#### [Input data]

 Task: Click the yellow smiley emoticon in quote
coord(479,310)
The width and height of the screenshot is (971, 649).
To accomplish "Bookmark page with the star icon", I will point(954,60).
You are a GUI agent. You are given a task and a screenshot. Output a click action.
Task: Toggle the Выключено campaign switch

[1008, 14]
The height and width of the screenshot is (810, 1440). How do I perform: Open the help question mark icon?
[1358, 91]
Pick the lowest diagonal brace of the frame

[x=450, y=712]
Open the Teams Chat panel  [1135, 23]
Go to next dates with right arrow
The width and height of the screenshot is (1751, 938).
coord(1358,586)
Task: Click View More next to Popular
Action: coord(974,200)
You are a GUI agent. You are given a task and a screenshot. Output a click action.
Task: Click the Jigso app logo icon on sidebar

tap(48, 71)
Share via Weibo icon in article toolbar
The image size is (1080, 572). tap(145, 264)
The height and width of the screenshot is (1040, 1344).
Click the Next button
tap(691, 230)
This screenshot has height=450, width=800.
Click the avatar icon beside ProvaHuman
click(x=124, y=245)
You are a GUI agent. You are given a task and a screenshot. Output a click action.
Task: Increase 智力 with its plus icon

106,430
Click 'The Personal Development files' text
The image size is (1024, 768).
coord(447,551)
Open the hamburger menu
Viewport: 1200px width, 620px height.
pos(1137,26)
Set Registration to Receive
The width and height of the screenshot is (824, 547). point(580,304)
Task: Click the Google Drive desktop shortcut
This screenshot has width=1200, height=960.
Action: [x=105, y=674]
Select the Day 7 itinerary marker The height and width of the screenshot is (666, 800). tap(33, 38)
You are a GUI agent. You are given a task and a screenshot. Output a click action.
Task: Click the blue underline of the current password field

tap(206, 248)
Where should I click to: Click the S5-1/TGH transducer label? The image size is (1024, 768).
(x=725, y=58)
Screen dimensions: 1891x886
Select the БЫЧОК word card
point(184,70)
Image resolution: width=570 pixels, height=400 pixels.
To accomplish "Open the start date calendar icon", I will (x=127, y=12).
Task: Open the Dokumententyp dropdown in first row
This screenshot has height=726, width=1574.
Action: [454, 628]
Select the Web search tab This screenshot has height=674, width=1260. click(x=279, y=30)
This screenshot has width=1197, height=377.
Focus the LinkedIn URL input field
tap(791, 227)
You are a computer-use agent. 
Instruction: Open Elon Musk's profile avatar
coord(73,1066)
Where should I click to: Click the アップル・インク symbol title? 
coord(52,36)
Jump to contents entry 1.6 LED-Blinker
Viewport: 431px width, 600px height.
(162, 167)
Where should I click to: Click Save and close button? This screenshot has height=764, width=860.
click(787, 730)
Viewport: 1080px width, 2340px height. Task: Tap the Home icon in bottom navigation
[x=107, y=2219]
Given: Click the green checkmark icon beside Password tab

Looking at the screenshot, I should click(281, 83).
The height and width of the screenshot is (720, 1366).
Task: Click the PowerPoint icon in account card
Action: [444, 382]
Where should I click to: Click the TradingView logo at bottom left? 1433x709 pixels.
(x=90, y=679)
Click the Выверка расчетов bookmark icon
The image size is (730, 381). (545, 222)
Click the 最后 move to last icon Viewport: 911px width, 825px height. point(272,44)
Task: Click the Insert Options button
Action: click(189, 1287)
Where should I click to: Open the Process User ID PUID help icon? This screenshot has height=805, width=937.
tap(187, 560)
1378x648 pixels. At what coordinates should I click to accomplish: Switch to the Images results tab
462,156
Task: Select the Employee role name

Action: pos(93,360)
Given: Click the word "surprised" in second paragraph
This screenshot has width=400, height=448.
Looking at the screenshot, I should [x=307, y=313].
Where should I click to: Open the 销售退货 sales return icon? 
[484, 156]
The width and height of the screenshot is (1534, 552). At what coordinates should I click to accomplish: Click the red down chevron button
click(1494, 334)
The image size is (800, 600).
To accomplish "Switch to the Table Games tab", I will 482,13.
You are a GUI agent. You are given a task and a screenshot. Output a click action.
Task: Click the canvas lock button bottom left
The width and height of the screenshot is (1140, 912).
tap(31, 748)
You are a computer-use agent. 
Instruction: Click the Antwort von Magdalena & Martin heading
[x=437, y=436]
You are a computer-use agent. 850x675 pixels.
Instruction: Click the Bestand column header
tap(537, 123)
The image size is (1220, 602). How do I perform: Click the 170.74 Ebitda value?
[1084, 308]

#### [What you should do]
Retype the complete listing exactly.

#### [Finished task]
 Task: Click the yellow smiley emoticon in quote
coord(479,310)
The width and height of the screenshot is (971, 649).
To accomplish "Bookmark page with the star icon", I will point(954,60).
You are a GUI agent. You are given a task and a screenshot. Output a click action.
Task: Toggle the Выключено campaign switch

[1008, 14]
The height and width of the screenshot is (810, 1440). How do I perform: Open the help question mark icon?
[1358, 91]
Pick the lowest diagonal brace of the frame

[x=450, y=712]
Open the Teams Chat panel  [1135, 23]
Go to next dates with right arrow
The width and height of the screenshot is (1751, 938).
coord(1358,586)
Task: Click View More next to Popular
Action: coord(974,200)
You are a GUI agent. You are given a task and a screenshot. Output a click action.
Task: Click the Jigso app logo icon on sidebar

tap(48, 71)
Share via Weibo icon in article toolbar
The image size is (1080, 572). tap(145, 264)
The height and width of the screenshot is (1040, 1344).
Click the Next button
tap(691, 230)
This screenshot has height=450, width=800.
Click the avatar icon beside ProvaHuman
click(x=124, y=245)
You are a GUI agent. You are given a task and a screenshot. Output a click action.
Task: Increase 智力 with its plus icon

106,430
Click 'The Personal Development files' text
The image size is (1024, 768).
coord(447,551)
Open the hamburger menu
Viewport: 1200px width, 620px height.
pos(1137,26)
Set Registration to Receive
The width and height of the screenshot is (824, 547). point(580,304)
Task: Click the Google Drive desktop shortcut
This screenshot has width=1200, height=960.
Action: [x=105, y=674]
Select the Day 7 itinerary marker The height and width of the screenshot is (666, 800). tap(33, 38)
You are a GUI agent. You are given a task and a screenshot. Output a click action.
Task: Click the blue underline of the current password field

tap(206, 248)
Where should I click to: Click the S5-1/TGH transducer label? The image size is (1024, 768).
(x=725, y=58)
Screen dimensions: 1891x886
Select the БЫЧОК word card
point(184,70)
Image resolution: width=570 pixels, height=400 pixels.
To accomplish "Open the start date calendar icon", I will (x=127, y=12).
Task: Open the Dokumententyp dropdown in first row
This screenshot has height=726, width=1574.
Action: [454, 628]
Select the Web search tab This screenshot has height=674, width=1260. click(x=279, y=30)
This screenshot has width=1197, height=377.
Focus the LinkedIn URL input field
tap(791, 227)
You are a computer-use agent. 
Instruction: Open Elon Musk's profile avatar
coord(73,1066)
Where should I click to: Click the アップル・インク symbol title? 
coord(52,36)
Jump to contents entry 1.6 LED-Blinker
Viewport: 431px width, 600px height.
(162, 167)
Where should I click to: Click Save and close button? This screenshot has height=764, width=860.
click(787, 730)
Viewport: 1080px width, 2340px height. Task: Tap the Home icon in bottom navigation
[x=107, y=2219]
Given: Click the green checkmark icon beside Password tab

Looking at the screenshot, I should click(281, 83).
The height and width of the screenshot is (720, 1366).
Task: Click the PowerPoint icon in account card
Action: [444, 382]
Where should I click to: Click the TradingView logo at bottom left? 1433x709 pixels.
(x=90, y=679)
Click the Выверка расчетов bookmark icon
The image size is (730, 381). (545, 222)
Click the 最后 move to last icon Viewport: 911px width, 825px height. point(272,44)
Task: Click the Insert Options button
Action: click(189, 1287)
Where should I click to: Open the Process User ID PUID help icon? This screenshot has height=805, width=937.
tap(187, 560)
1378x648 pixels. At what coordinates should I click to accomplish: Switch to the Images results tab
462,156
Task: Select the Employee role name

Action: pos(93,360)
Given: Click the word "surprised" in second paragraph
This screenshot has width=400, height=448.
Looking at the screenshot, I should [x=307, y=313].
Where should I click to: Open the 销售退货 sales return icon? 
[484, 156]
The width and height of the screenshot is (1534, 552). At what coordinates should I click to accomplish: Click the red down chevron button
click(1494, 334)
The image size is (800, 600).
To accomplish "Switch to the Table Games tab", I will 482,13.
You are a GUI agent. You are given a task and a screenshot. Output a click action.
Task: Click the canvas lock button bottom left
The width and height of the screenshot is (1140, 912).
tap(31, 748)
You are a computer-use agent. 
Instruction: Click the Antwort von Magdalena & Martin heading
[x=437, y=436]
You are a computer-use agent. 850x675 pixels.
Instruction: Click the Bestand column header
tap(537, 123)
The image size is (1220, 602). How do I perform: Click the 170.74 Ebitda value?
[1084, 308]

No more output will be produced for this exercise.